On specification testing, Professor Hong develops a class of sophisticated semiparametric tests for econometric models of cross-sectional, time series, and panel data respectively. The basic idea is to compare a null econometric model with a flexible nonparametric alternative, developing tests that have power against various model misspecifications. Nonparametric tools used include orthogonal series, kernel, and wavelet methods. In Hong and White (1995, Econometrica), a generalized F test is developed by comparing the sums of squared residuals of a parametric regression model and a nonparametric series regression model where the order of the series expansion grows with the sample size, ensuring the test able to detect various functional form misspecifications. This methodology is extended in Hong (1996, Econometrica) to test a dynamic regression model. This is achieved by comparing a nonparametric kernel estimator for the spectral density of the estimated model residual with the flat spectrum of a serially uncorrelated white noise. An optimal kernel function or weighting function for lags is derived to ensure that the proposed test has optimal power. This test is generalized in Hong and Kao (2004, Econometrica) to a panel data regression model where wavelets are used in nonparametric spectral density estimation. Hong and Lee (2013, Annals of Statistics) show that a loss function-based specification testing approach is asymptotically more efficient than a generalized likelihood ratio test approach which includes the tests based on comparing sums of squared residuals.

Another main area of Professor Hong's research interests is nonlinear time series analysis, locally stationary time series analysis, and generalized spectral analysis. Observing that many economic and financial time series are serially uncorrelated but not serially independent, Hong (1998, Journal of Royal Statistical Society, Series B; 2000, Journal of Rayal Statistical Society, Series B) develops nonparametric Hoeffding-type measures of and tests for serial dependence in a time series which can detect subtle dependence structure. In particular, Hong and White (2005, Econometrica) develop a challenging asymptotic distribution theory for smoothed nonparametric entropy measures of serial dependence which was not previously available in the literature. Chen and Hong (2012, Econometrica) propose a new approach to testing parameter constancy of a time series regression model against smooth structural changes as well as abrupt structural breaks.

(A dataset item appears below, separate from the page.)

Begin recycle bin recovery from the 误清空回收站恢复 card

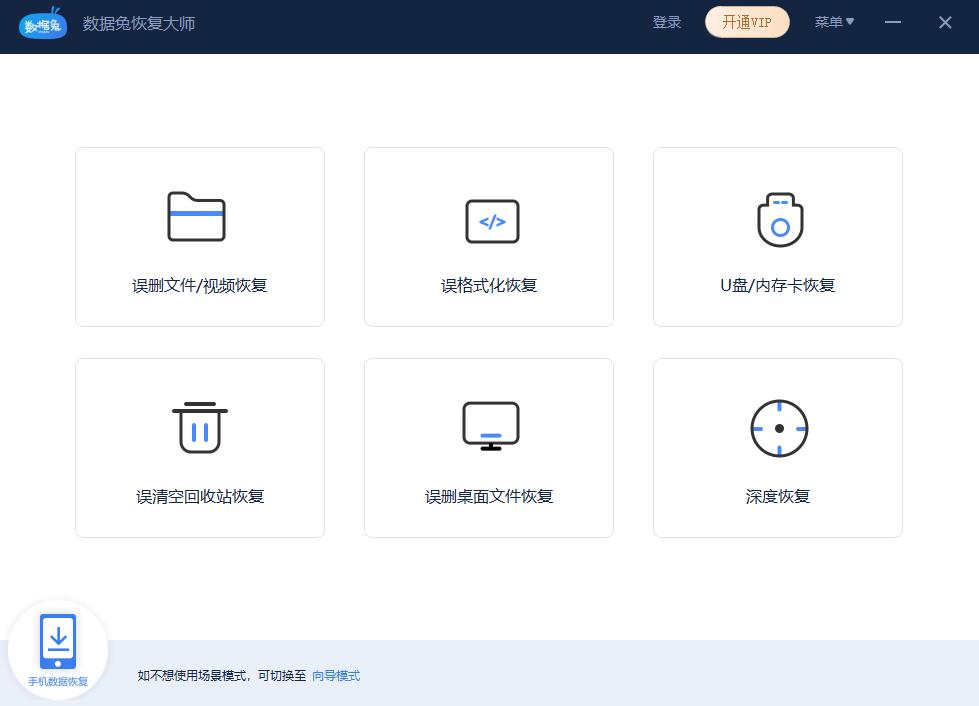click(199, 447)
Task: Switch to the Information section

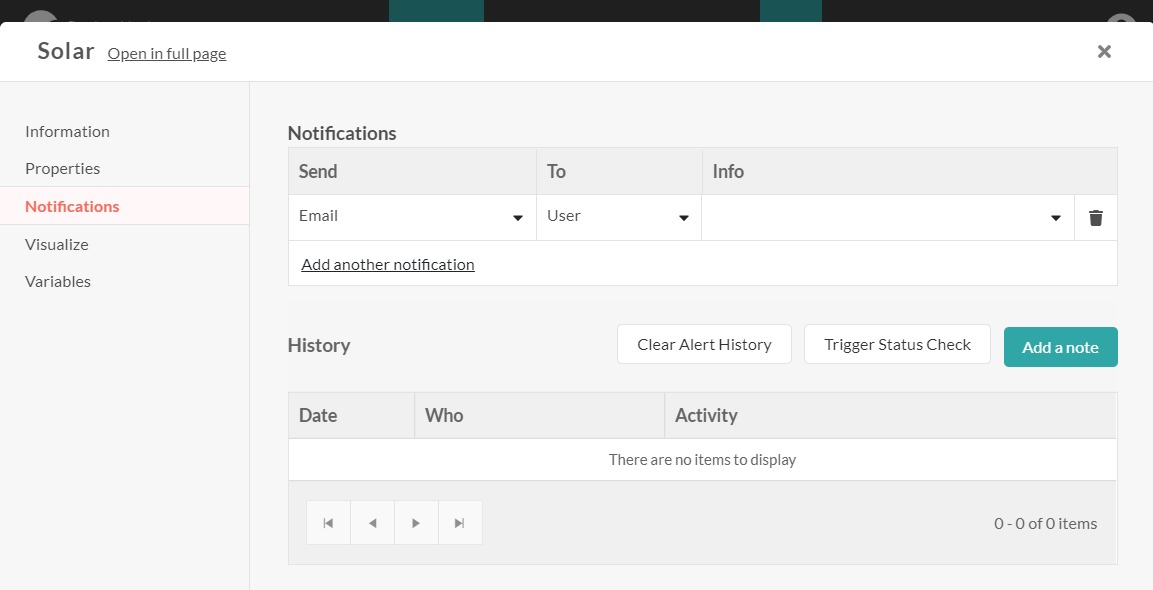Action: (67, 131)
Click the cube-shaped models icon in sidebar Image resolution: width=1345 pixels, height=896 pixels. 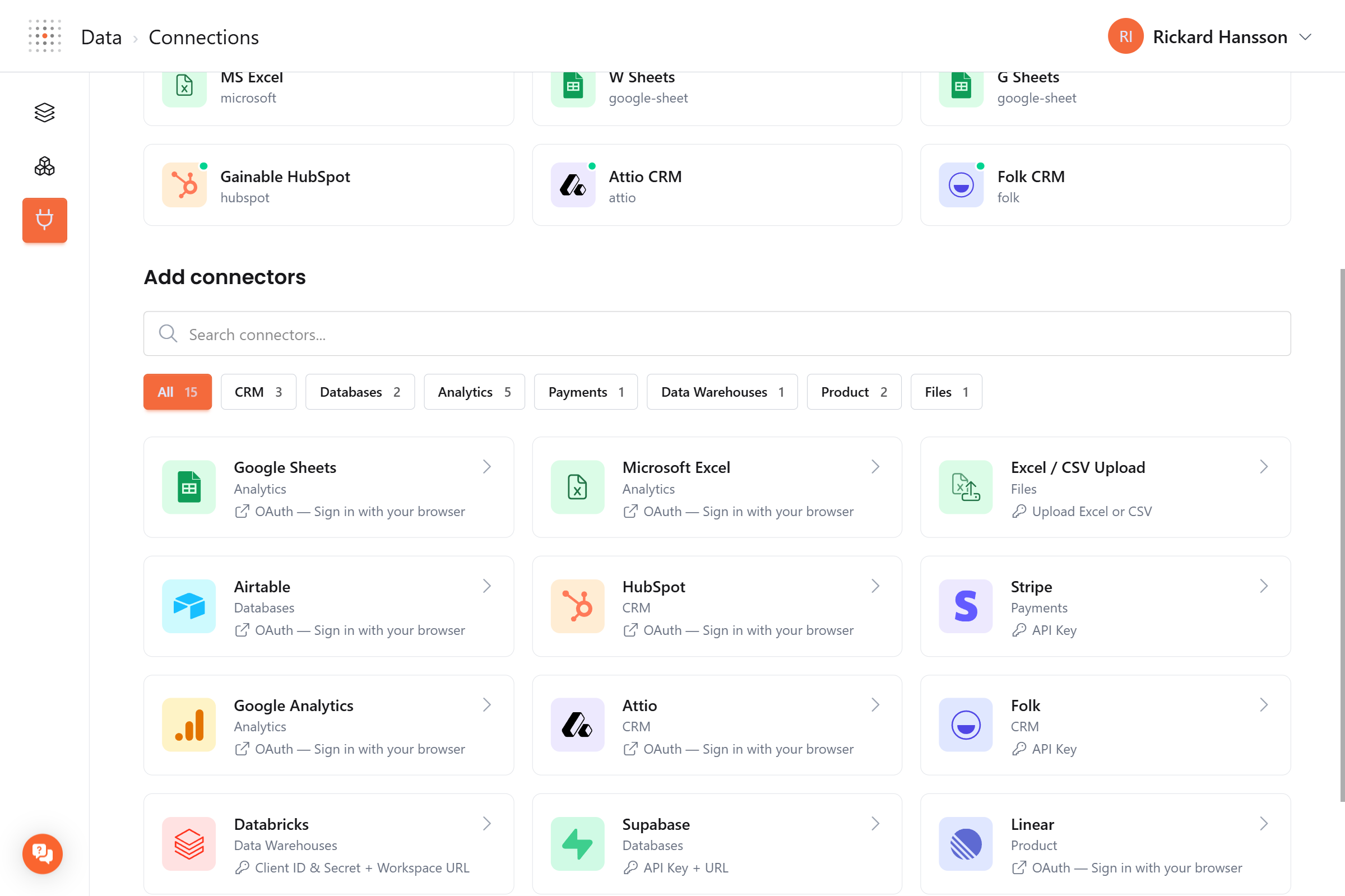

On another important development, Hong (1999, Journal of American Statistical Association) proposes a new analytic tool for nonlinear economic time series -- the generalized spectrum. The basic idea is to transform original time series data via a complex-valued exponential function and then consider the spectrum of the transformed series. This can capture both linear and nonlinear serial dependence while avoiding the drawbacks of the conventional spectrum, which cannot capture nonlinear serial dependence, and higher order spectra (e.g., bispectrum), which requires the existence of restrictive moment conditions. Real data applications (e.g., Hong and Lee (2003a, Review of Economics and Statistics)) show that the generalized spectral tool can detect dynamic structures which would otherwise be neglected by conventional tools, thus offering new insights into economic and financial time series data. The generalized spectrum is also used to develop powerful procedures for nonlinear time series analysis. For example, Hong and Lee (2003b, Econometric Theory) use it to check any neglected dependence structure in the estimated standardized residuals of a nonlinear time series model, and Hong and Lee (2005, Review of Economic Studies) use the first order partial derivative of the generalized spectrum to focus on neglected nonlinearity in the conditional mean dynamics of a time series model. Hong and Lee (2003b, Econometric Theory) win the Koopman Econometrics Prize 2006.

Hong also works on financial econometrics. Hong and Li (2005, Review of Financial Studies) develop a nonparametric specification test for continuous-time models using discretely sampled data. The basic idea is to consider transformed data via the model-implied dynamic transition density, which should be independent and uniformly distributed if the continuous-time model is correctly specified. The proposed test is generally applicable and robust to persistent dependence in data because the i.i.d. property holds even if the original data display highly persistent dependence. Hong, Tu and Zhou (2007, Review of Financial Studies) develop copula-based tests for asymmetric dependence in asset returns and assess their economic implications.

Professor Hong has recently started a research on modeling interval-valued time series data. An interval-valued observation in a time period contains more information than a point-valued observation in the same time period. Examples of interval data include the maximum and minimum temperatures in a day, the maximum and minimum GDP growth rates in a year, the maximum and minimum stock prices in a trading day, the ask and bid prices in a trading period, the long term and short term interest, and the 90%-tile and 10%-tile incomes of a cohort in a year, etc. Interval forecasts may be of direct interest in practice, as it contains information on the range of variation and the level of economic variables. Moreover, the informational advantage of interval data can be exploited for more efficient econometric estimation and inference. Hong and his coauthors propose a new class of autoregressive conditional interval (ACI) models for interval-valued time series data. A minimum distance estimation method is developed to estimate the parameters of an ACI model. Both simulation and empirical studies show that the use of interval time series data can provide more accurate estimation for model parameters in terms of mean squared error criterion.